start Dataset records
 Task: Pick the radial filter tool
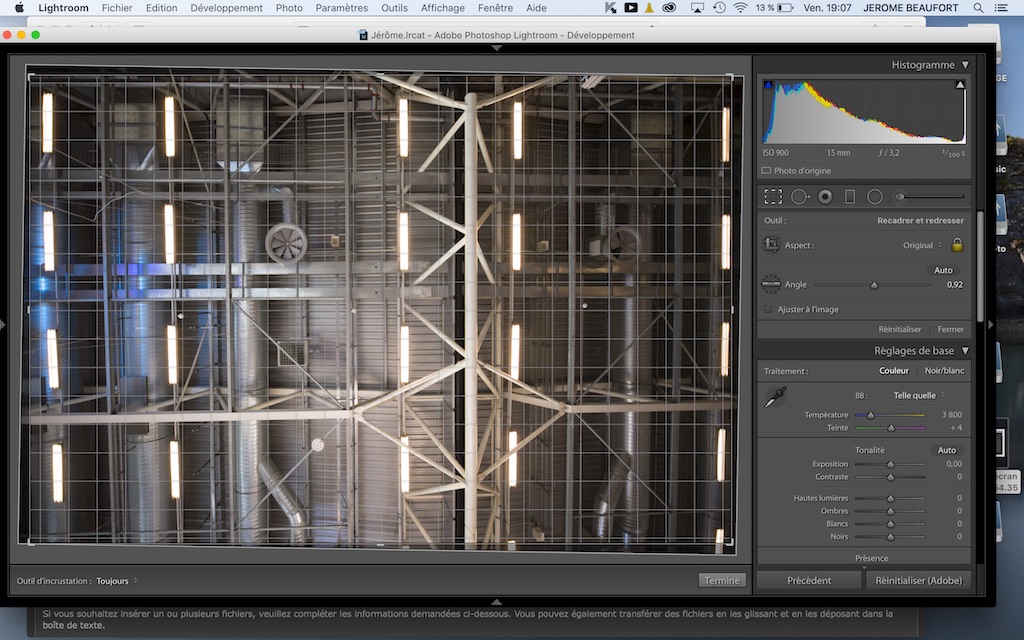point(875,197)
end Dataset records
start Dataset records
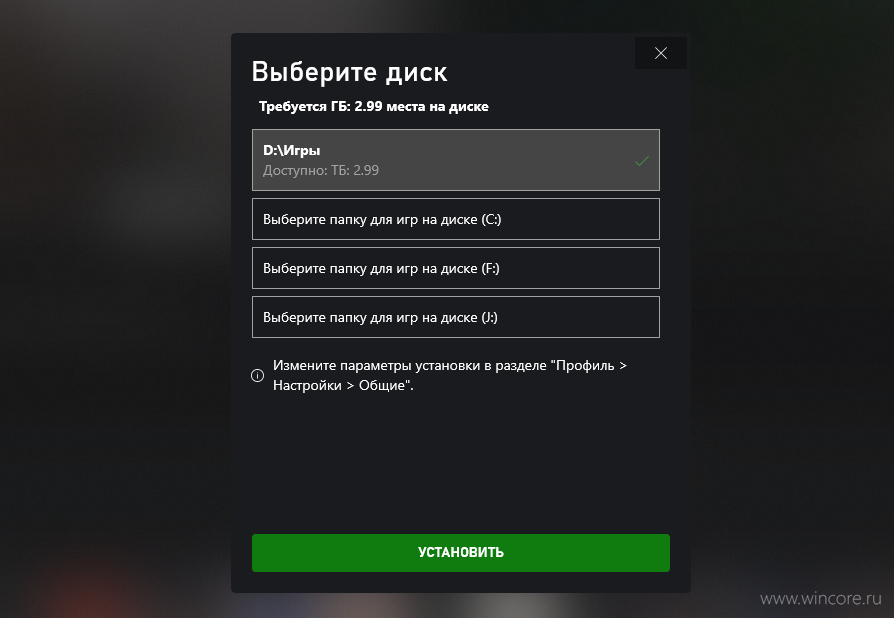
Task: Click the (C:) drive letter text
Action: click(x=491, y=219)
end Dataset records
start Dataset records
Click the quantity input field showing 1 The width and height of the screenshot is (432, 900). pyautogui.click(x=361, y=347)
end Dataset records
* Work required *
From the entries above, extract every line containing the string "Task", copying each one in full. Treat the match as case-sensitive.

* Reply *
 Task: Pick the radial filter tool
Task: Click the (C:) drive letter text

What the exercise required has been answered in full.